## About this task
From the text on the Canterbury wall painting, copy word for word the passage that opens with "On-going issues with" and closes with "to flake away.".

## Excerpted text

============================================================

The cleaning and conservation of the 13th century wall paintings in the Refectory at the Eastbridge Hospital, Canterbury carried out by a team of conservators led by Tom Organ at the request of Jonathan Carey (Donald Insall Associates Ltd) for the Master and Trustees of Eastbridge Hospital. The Refectory mural painting depicting Christ in Majesty c. 1220 was examined on a number of occasions between 1993 and 1999 and had undergone detailed scientific examination in 1994, but with no conservation programme in hand had continued to show signs of deterioration.
On-going issues with flaking paint due to the presence of a surface coating, identified as wax, resulted in the recent programme of surface cleaning, stabilisation and conservation treatments, which included plaster repairs and redecoration of the surrounding wall. Following its discovery in 1879, the painting was first covered with a layer of shellac and later in the 1930s by a coating of beeswax, both common treatments at the time. These layers darken over time and presented serious conservation issues - the shellac discolouring badly, the wax attracted and retained dust and dirt. Humidity entering the wall cannot pass through these surface coatings with the result that the paint starts to flake away.
A programme of treatment was undertaken in order to conserve the painting and reduce the wax layer, to prevent further loss and allow improvement in legibility.

============================================================

## Supplied information
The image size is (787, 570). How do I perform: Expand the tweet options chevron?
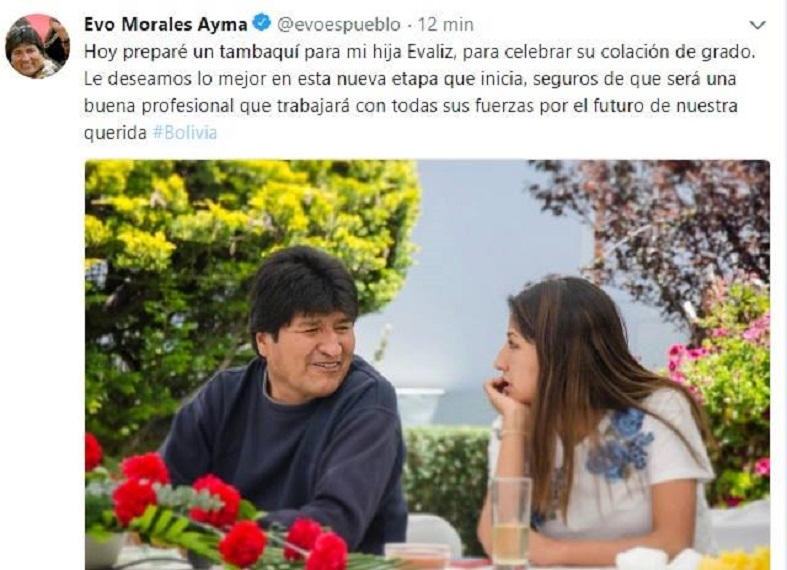coord(757,24)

============================================================

## Result
On-going issues with flaking paint due to the presence of a surface coating, identified as wax, resulted in the recent programme of surface cleaning, stabilisation and conservation treatments, which included plaster repairs and redecoration of the surrounding wall. Following its discovery in 1879, the painting was first covered with a layer of shellac and later in the 1930s by a coating of beeswax, both common treatments at the time. These layers darken over time and presented serious conservation issues - the shellac discolouring badly, the wax attracted and retained dust and dirt. Humidity entering the wall cannot pass through these surface coatings with the result that the paint starts to flake away.